• _Directions for this task_
Gather every line in the data that contains the string "width" and copy each one out. Case counts, so a line matches only when the capitalization is the same.

Records of locating words and elements
--- Begin ---

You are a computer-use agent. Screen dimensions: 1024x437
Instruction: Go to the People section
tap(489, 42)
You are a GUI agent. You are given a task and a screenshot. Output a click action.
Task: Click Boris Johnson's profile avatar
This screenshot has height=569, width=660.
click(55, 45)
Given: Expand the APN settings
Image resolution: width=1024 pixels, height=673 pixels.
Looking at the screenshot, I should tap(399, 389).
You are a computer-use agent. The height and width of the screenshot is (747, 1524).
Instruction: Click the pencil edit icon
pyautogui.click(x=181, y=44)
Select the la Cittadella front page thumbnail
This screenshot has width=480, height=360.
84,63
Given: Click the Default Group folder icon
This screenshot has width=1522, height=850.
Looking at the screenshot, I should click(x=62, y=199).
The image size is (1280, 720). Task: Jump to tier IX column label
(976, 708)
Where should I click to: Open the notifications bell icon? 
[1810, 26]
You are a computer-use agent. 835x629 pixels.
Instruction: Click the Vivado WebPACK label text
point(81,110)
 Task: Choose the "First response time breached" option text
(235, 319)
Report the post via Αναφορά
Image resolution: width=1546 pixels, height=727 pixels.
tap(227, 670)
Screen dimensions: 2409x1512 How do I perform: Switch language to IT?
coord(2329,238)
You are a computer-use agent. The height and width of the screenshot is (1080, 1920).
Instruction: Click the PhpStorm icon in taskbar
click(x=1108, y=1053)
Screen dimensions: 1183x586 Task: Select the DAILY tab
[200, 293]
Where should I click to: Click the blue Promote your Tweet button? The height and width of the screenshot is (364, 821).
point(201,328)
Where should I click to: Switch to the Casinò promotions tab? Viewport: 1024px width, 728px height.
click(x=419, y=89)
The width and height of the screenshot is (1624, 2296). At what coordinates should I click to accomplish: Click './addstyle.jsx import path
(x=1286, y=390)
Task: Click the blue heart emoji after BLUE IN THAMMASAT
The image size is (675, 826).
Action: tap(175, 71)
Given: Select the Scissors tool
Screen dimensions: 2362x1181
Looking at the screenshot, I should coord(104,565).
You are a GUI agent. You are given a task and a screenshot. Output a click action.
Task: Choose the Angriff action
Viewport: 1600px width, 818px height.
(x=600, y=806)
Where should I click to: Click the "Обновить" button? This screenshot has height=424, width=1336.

--- End ---

• _Completed exercise_
This screenshot has height=569, width=660.
Image resolution: width=1024 pixels, height=673 pixels.
You are a computer-use agent. The height and width of the screenshot is (747, 1524).
This screenshot has width=480, height=360.
This screenshot has width=1522, height=850.
Image resolution: width=1546 pixels, height=727 pixels.
You are a computer-use agent. The height and width of the screenshot is (1080, 1920).
Where should I click to: Click the blue Promote your Tweet button? The height and width of the screenshot is (364, 821).
Where should I click to: Switch to the Casinò promotions tab? Viewport: 1024px width, 728px height.
The width and height of the screenshot is (1624, 2296). At what coordinates should I click to accomplish: Click './addstyle.jsx import path
Viewport: 1600px width, 818px height.
Where should I click to: Click the "Обновить" button? This screenshot has height=424, width=1336.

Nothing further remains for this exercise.